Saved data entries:
= = = = =

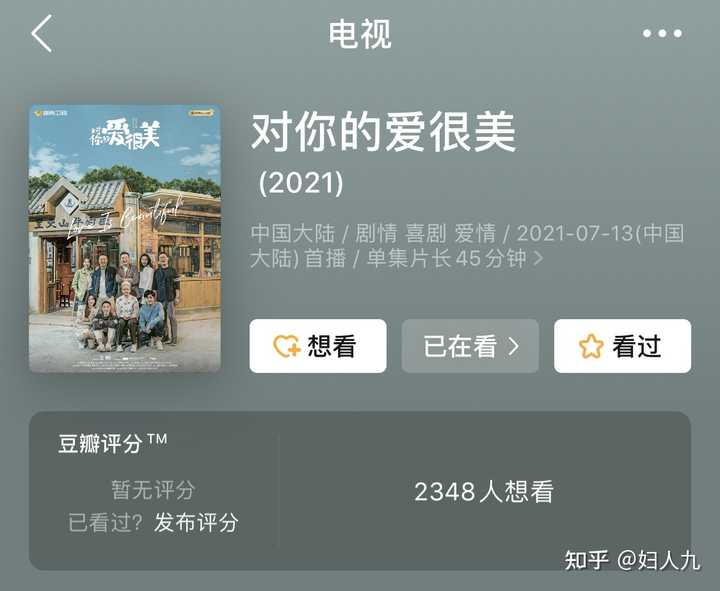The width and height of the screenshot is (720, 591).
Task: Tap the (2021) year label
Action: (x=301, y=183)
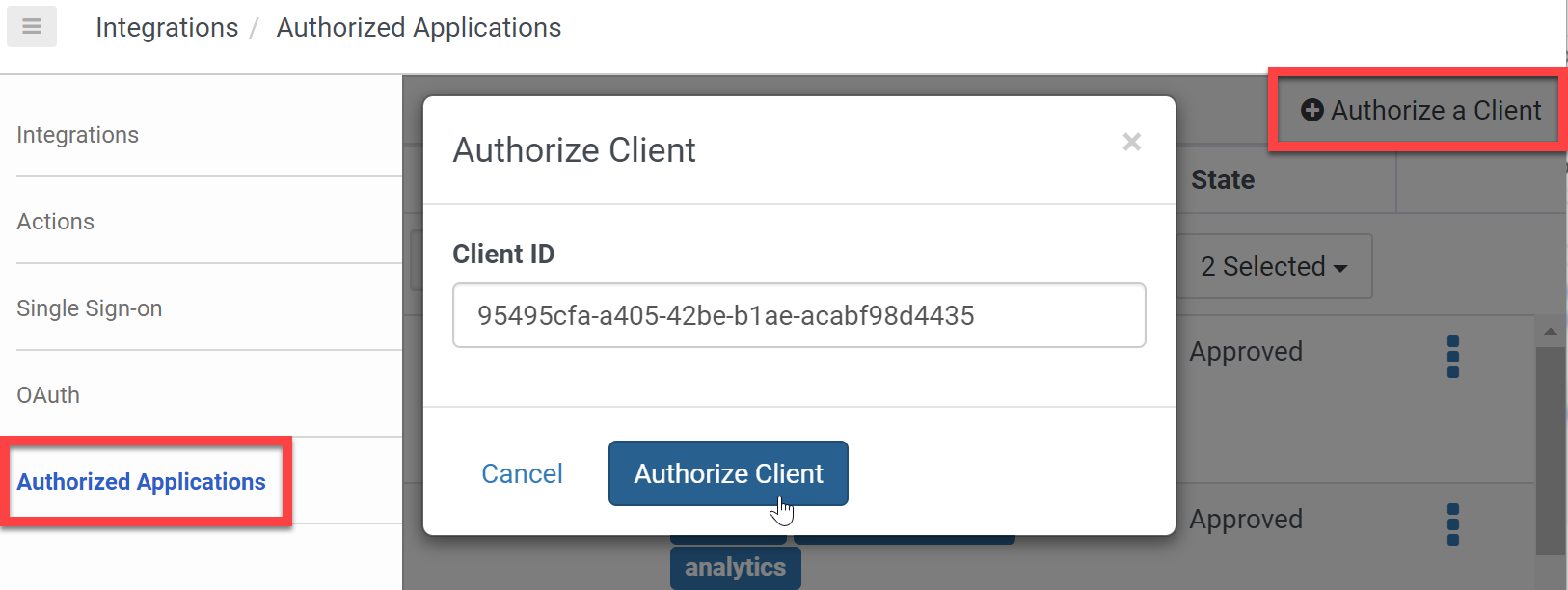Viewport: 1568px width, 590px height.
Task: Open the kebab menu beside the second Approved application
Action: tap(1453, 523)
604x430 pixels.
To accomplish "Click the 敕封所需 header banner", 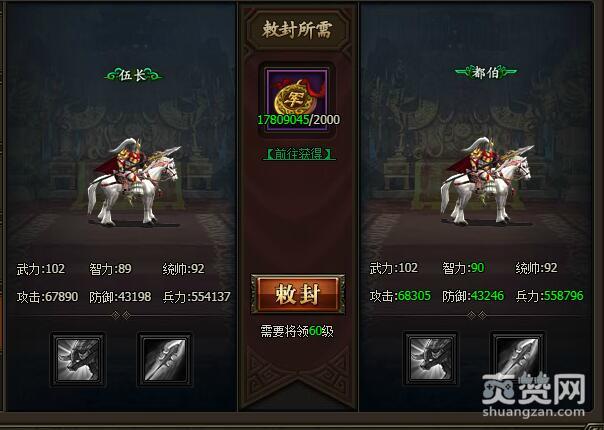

= = = = =

Problem description: Reproduce the lines from the one with "604x430 pixels." through the end of the data, keeping both end lines, adding nothing, and dropping any pictures.

Answer box:
604x430 pixels.
To accomplish "Click the 敕封所需 header banner", 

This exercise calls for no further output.